I am having 56 likert scaled items for IV and 28 likert scaled items for dv. As to fulfill the assumption for EFA, outliers and linearity need to be checked. Can anyone tells me what method/analysis is the best for identifying outliers and linearity? For outliers, can I use Z-scores?
1 Answer
EFA is closely related with principal components analysis (PCA), so some observations about outlier detection in that setting may be relevant to you. Indeed, it is possible to perform a form of factor analysis using PCA
One way to quantify outlyingness in PCA is a measure called the orthogonal distance, which is the distanceof the observations to the PCA subspace. This is defined as
$\mbox{OD}(\pmb x_i,\pmb t^*,\pmb P_q^*)=||\pmb x_i-\pmb t^*-(\pmb x_i-\pmb t^*)\pmb P_q^*(\pmb P_q^*)'||$,
where here $\pmb t^*$ is the estimated center, and \pmb P_q^* are the first $q$ most important of the estimated PCA loadings. A number of robust PCA methods output these distances. For examples, see:
ROBPCA: This can be performed using the PcaHubert function in the R package rrcov, or in Matlab with the LIBRA toolbox. Using R, if you fit a ROBPCA model, you can type plot(model)

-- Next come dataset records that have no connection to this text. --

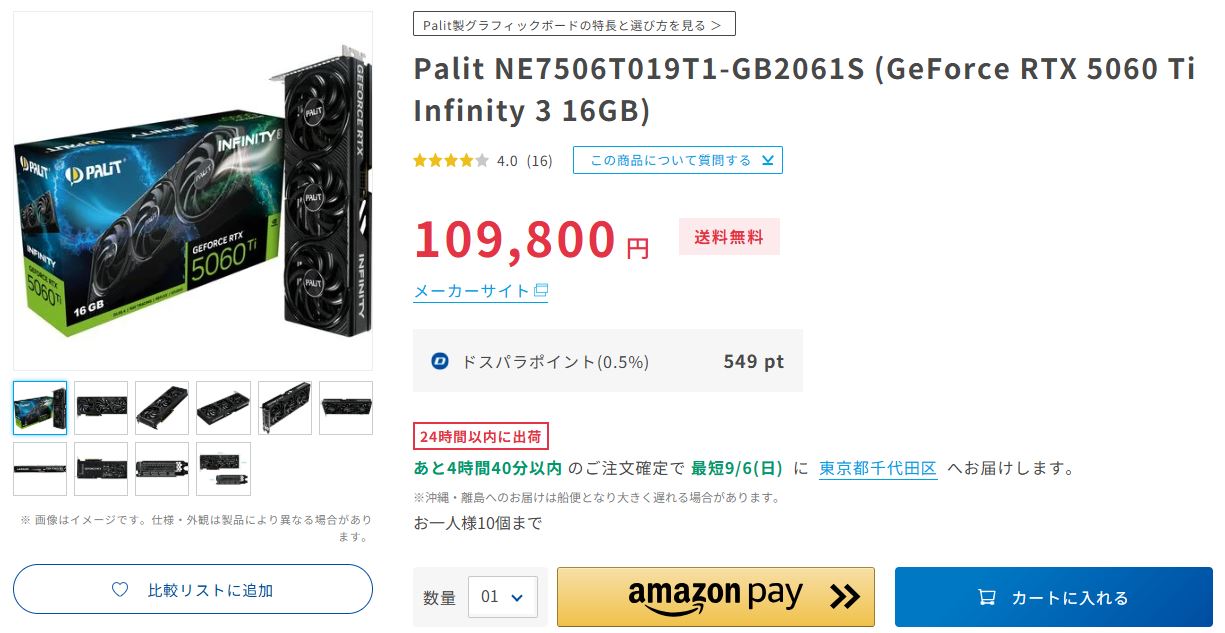Click the double arrow on Amazon Pay
The height and width of the screenshot is (633, 1225).
pos(844,597)
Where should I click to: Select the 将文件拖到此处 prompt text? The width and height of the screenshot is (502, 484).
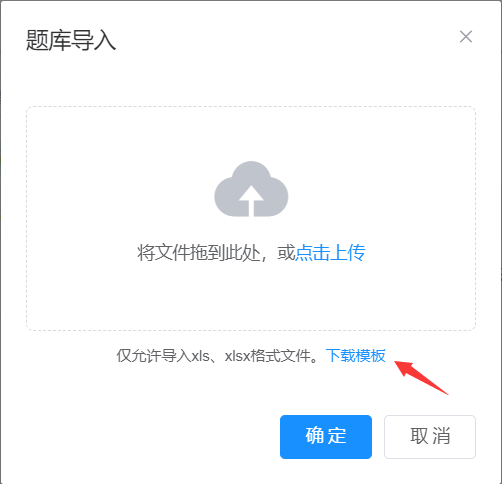199,252
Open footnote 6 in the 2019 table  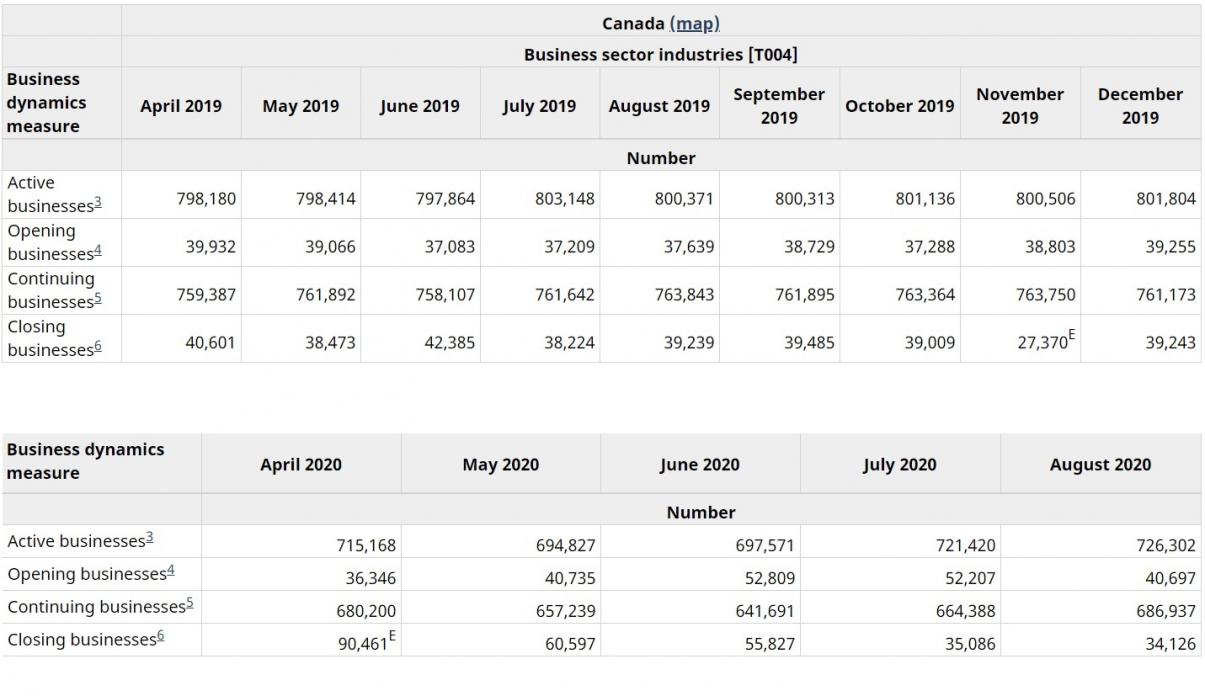pos(97,348)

and you will get an outlier plot
FastHCS: This method is implemented for R as FastHCS.
You can produce an outlier plot for this method by training model
and then executing the following code:
plot(model\$rew.fit\$sd, model\$rew.fit\$od)
abline(h = model\$rew.fit\$cutoff.od )
abline(v = model\$rew.fit\$cutoff.sd )
The papers corresponding to both of the robust PCA methods provide some insight into how to interpret the outlier detection results. These outliers should likely also be important outliers for EFA.